An official at one book informed me how the father of one now-retired WNBA player has been so successful betting it, higher-ups paid close attention, and adjusted, the games on which he’d wager.

Some, like well-known pro bettor Steve Fezzik, have been turned off by the recent antics and drama involving Clark and, well, pick an opponent. She has certainly received cheap shots, but she’s slammed into some very legal picks, too.

At the box office, Clark’s two games last weekend averaged more than 17,000 spectators, while the seven other games averaged 7,000 apiece.

“I will avoid the WNBA,” Fezzik wrote Sunday on X. “These dumbo players get handed the Caitlin Clark lifeline to boost their horrible ratings/attendance, and they respond with 100% petty jealousy.

“CFL starts in a week. A much better product to watch, IMO.”


We, though, dodge the drama, preferring to cash tickets.
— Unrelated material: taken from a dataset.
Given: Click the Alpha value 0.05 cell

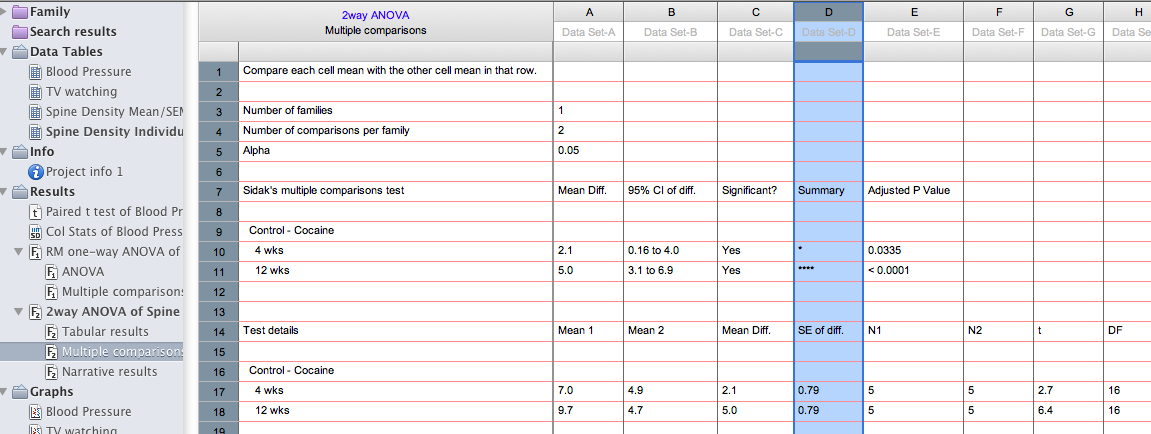Looking at the screenshot, I should 588,150.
Like John Kelly and Kenny White knew long ago, there are situations to exploit in the WNBA.

Twice in her first five games, Clark surpassed that 20.5-point benchmark.

However, she’d done so only once in six games, through Wednesday, according to

In addition, WNBA away teams, through Tuesday, have covered the spread at a 59.8% clip (30-20-1), and away dogs have cashed 62.1% (20-12-1) of the time.

The league’s top two teams, Connecticut (9-0) and New York (8-2), have been 4-5 and 3-7, respectively, ATS. Washington (0-9) and Dallas (3-4) were a combined 9-6-1 ATS. Plus, seven of 11 Fever games have sailed over their totals.